A lawsuit with little merit

WASHINGTON — Rep. Pete Sessions, the House Rules Committee chairman who led Wednesday’s hearing on Republicans’ plans to sue President Obama, presented the legal credentials that have put him in this position of responsibility.

“I’m an Eagle Scout,” the Texas Republican told his colleagues. “I studied the merit badges that we took about governance, about cities, states, the national government.”

Merit badges! And his experience in the Boy Scouts isn’t the only thing that made Sessions a legal expert. He said he had “great professors” when he studied political science at Southwestern University. Also, Sessions told the panel, his father was a judge, and young Pete “understood his love of the law.”

See? The GOP lawsuit isn’t just a stunt to appease conservatives who would rather impeach Obama. It’s a serious legal case — Scout’s honor!

The chairman’s recitation of his constitutional credentials was just one of the things that turned Wednesday’s hearing into an amateur hour — or an amateur five hours.

There was also the testimony of Elizabeth Price Foley, a law professor from Florida International University who testified with conviction that “the House would have an excellent chance of winning” its lawsuit against Obama for delaying parts of Obamacare.
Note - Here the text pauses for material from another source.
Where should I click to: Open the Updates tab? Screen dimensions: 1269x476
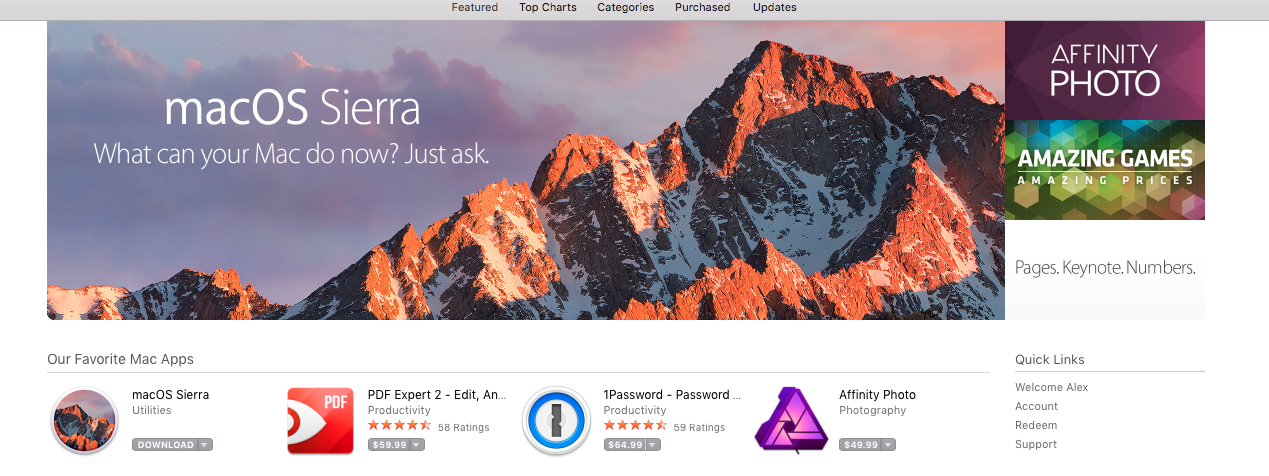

Her confidence, however, was undermined by an article she wrote five months ago, arguing flatly that delays “cannot be challenged in court.”

The other Republican witness, George Washington University law professor Jonathan Turley, was more consistent: He has bemoaned executive authority since he testified in support of Bill Clinton’s impeachment, but Turley lacked confidence in the outcome. He acknowledged that the Republican litigants are “going to have a hard time” in district court, that “many judges are hostile” to giving Congress the legal standing to sue and that “the president has the advantage on standing.” Still, he counseled Republicans not to worry about the steep odds, saying, “I don’t believe that the challenges in front of this lawsuit is an excuse to do nothing.”
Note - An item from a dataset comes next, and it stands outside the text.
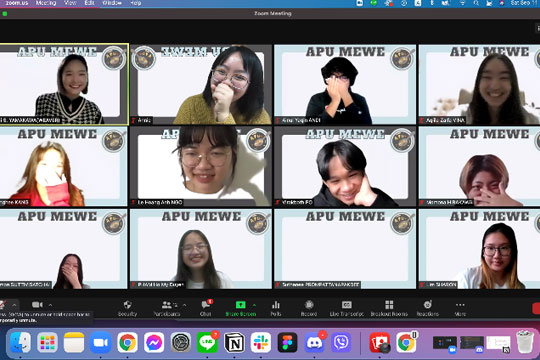
Task: Open the Meeting menu in menu bar
Action: point(46,3)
Then there was the problem of consistency. To justify a lawsuit, Republicans had to overcome their allergy to judicial activism — to force Obama to implement more quickly a law they have fought repeatedly to repeal. Walter Dellinger, a frequent Supreme Court litigator who served as a Democratic witness, quoted from the writings of several conservative scholars — John Roberts, Antonin Scalia, William Rehnquist, Jack Goldsmith — expressing skepticism about congressional standing.
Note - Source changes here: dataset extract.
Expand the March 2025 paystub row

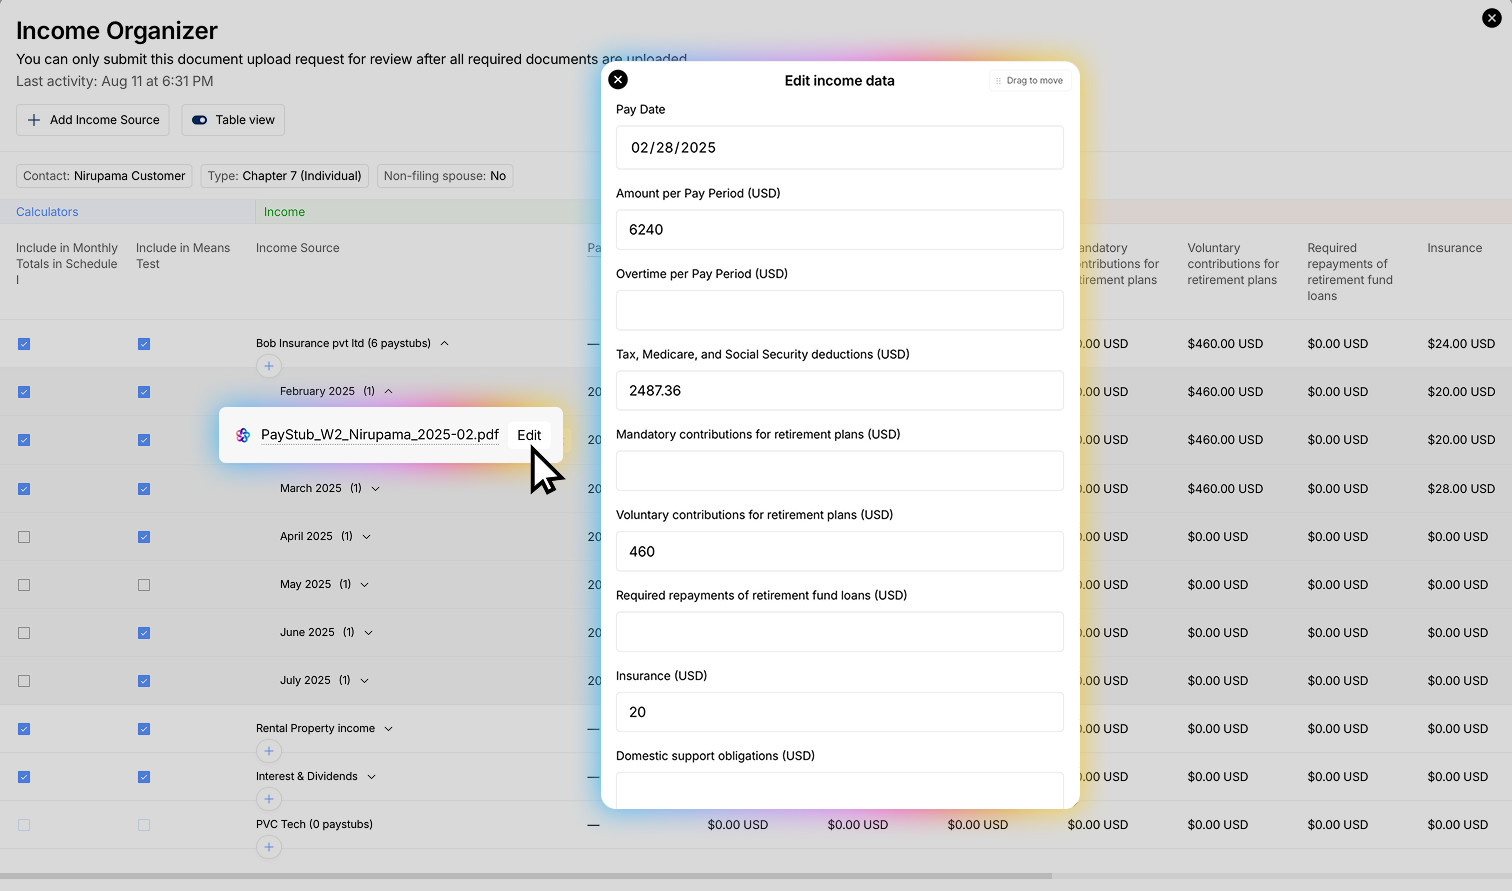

Rep. Louise Slaughter of New York, the ranking Democrat on the Rules Committee, mocked the Republicans’ ideological contortions by reading a passage from “Alice in Wonderland”: “Sometimes I believe in as many as six impossible things before breakfast.”

To overcome the contradictions, Republicans on the panel employed various strategies. Rep. Michael Burgess of Texas played the bumpkin. “I’m just a simple country doctor, not a constitutional lawyer, but I do understand due dates,” he reasoned.

Rep. Tom Cole of Oklahoma acknowledged being conflicted: “I hate going to court. I consider it the civil equivalent of war.”

North Carolina Rep. Virginia Foxx said that Republicans would use the “power of the purse” to settle the dispute but that they can’t follow this more conventional route because “when the laws pass the House, they also have to pass the Senate.”

The Rules Committee doesn’t impose time limits, which caused Wednesday’s session to meander. Turley wandered expansively, making reference to King James, quoting from the movie “Jerry Maguire” and Shakespeare’s “Richard III,” noting his status as “a Madisonian scholar” and mentioning that he had a speech to give later in the day. Dellinger recalled his youthful days as a bartender and noted that “the amount of drinking has gone down considerably since I was an intern here.”

Rep. Jim McGovern, D-Mass., followed that by informing the panel that his father owned a liquor store. Cole assured Dellinger that “there’s more drinking that goes on here than you know — and I’d be happy to show you where.” There will be even more drinking if Burgess is correct: He asked the witnesses to comment on the hypothetical actions of “President Ted Cruz.”

The Rules Committee hearing room, upstairs from the House floor, is a tiny space, with just a dozen unreserved seats for the public. But after a couple of hours, most of those were empty. After four hours, Dellinger expressed his willingness to keep talking “until the last dog dies.”

A member of the committee remarked that the last dog had died two hours earlier. But the chairman didn’t crack a smile. There are no merit badges for self-deprecation.

Dana Milbank is a Washington Post columnist.